Christians in Somalia face persecution associated with the ongoing civil war in that country. In September 2011 militants sworn to eradicate Christianity from Somalia beheaded two Christian converts. A third Christian convert was beheaded in Mogadishu in early 2012.
In Afghanistan, Abdul Rahman, a 41-year-old citizen, was charged in 2006 with rejecting Islam, a crime punishable by death under Sharia law. He has since been released into exile in the West under intense pressure from Western governments. In 2008, the Taliban killed a British charity worker, Gayle Williams, “because she was working for an organization which was preaching Christianity in Afghanistan” even though she was extremely careful not to try to convert Afghans.
01. North Korea
North Korea is an atheist state where the public practice of religion is totally discouraged. The Oxford Handbook of Atheism states that “North Korea maintains a state-sanctioned and enforced atheism”.
North Korea leads the list of the 50 countries in which Christians are persecuted the most at the current time according to a watchlist by Open Doors. It is currently estimated that more than 50,000 Christians are locked inside concentration camps because of their faith, where they are systematically subjected to mistreatment such as unrestrained torture, mass-starvation and even imprisonment and death by asphyxiation in gas chambers. This means that 20% of North Korea’s Christian community lives in concentration camps. The number of Christians who are being murdered for their faith seems to be increasing as time goes on because in 2013 the death toll was 1,200 and in 2014, this figure doubled, rendering it close to 2,400 martyred Christians. North Korea has earned the top spot for 12 years in a row.
Pray Today For
- The families of Pastors, church leaders, and church members that were killed, that the Lord will comfort and provide for all their needs.
- Christians that are left and who live in constant threat of attacks by Islamic extremists.
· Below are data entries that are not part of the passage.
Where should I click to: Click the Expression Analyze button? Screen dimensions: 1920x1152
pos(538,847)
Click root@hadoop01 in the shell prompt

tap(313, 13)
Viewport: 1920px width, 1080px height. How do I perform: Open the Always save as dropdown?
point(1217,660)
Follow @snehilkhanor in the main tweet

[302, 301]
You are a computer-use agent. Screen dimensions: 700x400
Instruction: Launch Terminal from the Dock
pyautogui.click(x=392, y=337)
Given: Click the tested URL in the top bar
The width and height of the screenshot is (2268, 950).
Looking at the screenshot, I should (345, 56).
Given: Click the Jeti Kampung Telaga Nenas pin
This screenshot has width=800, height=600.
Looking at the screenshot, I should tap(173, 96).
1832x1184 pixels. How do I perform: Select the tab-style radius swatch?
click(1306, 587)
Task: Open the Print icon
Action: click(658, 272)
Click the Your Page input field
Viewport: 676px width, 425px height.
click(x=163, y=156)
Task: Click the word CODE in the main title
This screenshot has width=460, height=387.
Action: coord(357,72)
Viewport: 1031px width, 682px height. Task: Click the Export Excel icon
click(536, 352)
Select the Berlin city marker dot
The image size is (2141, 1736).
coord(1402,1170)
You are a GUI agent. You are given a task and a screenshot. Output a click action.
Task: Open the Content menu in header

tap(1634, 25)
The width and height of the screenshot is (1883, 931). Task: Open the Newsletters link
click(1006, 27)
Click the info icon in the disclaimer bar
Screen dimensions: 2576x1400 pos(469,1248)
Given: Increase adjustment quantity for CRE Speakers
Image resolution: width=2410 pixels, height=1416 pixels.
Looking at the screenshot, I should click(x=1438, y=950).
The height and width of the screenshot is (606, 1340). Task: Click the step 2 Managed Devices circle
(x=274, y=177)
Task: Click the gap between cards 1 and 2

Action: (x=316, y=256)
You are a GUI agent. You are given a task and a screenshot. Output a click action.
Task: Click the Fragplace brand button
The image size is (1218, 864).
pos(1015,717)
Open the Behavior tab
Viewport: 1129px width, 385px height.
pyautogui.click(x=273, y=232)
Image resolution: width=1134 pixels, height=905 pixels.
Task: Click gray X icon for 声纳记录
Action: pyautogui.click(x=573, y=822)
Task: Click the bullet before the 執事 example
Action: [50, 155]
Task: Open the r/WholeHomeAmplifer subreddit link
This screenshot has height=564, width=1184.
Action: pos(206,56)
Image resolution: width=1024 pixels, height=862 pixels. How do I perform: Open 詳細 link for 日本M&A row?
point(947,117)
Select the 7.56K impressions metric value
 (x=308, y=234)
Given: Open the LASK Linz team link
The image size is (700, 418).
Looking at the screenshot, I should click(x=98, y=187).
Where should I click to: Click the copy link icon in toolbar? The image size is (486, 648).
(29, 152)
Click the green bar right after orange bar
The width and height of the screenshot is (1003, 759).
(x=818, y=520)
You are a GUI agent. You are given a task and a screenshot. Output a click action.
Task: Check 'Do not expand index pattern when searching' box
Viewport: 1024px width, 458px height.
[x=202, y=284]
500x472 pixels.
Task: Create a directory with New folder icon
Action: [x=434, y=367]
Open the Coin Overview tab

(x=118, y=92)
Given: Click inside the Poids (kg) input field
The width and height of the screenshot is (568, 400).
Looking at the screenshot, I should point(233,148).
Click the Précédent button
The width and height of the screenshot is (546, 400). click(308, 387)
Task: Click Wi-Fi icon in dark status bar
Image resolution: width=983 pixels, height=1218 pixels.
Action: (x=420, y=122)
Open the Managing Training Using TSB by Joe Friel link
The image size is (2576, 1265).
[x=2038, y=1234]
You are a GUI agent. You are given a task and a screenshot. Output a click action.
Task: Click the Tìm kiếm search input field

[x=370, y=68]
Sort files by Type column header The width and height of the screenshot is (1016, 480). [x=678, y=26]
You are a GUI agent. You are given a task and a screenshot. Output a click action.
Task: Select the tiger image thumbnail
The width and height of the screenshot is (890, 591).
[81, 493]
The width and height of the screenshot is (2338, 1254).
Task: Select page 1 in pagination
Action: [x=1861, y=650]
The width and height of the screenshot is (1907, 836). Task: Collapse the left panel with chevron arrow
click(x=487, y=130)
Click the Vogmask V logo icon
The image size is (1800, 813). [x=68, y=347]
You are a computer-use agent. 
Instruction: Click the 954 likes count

Ask God to protect them and give them hope and peace.
- Fulani militants and other extremist groups like Boko Haram. Pray that God will touch their hearts with the truth of the gospel.
- Pray for Christians who convert from Islam, that they would be protected and be a light to their families.
- Pastors and church leaders needs who are helping to rebuild the communities and restore their churches after violent attacks.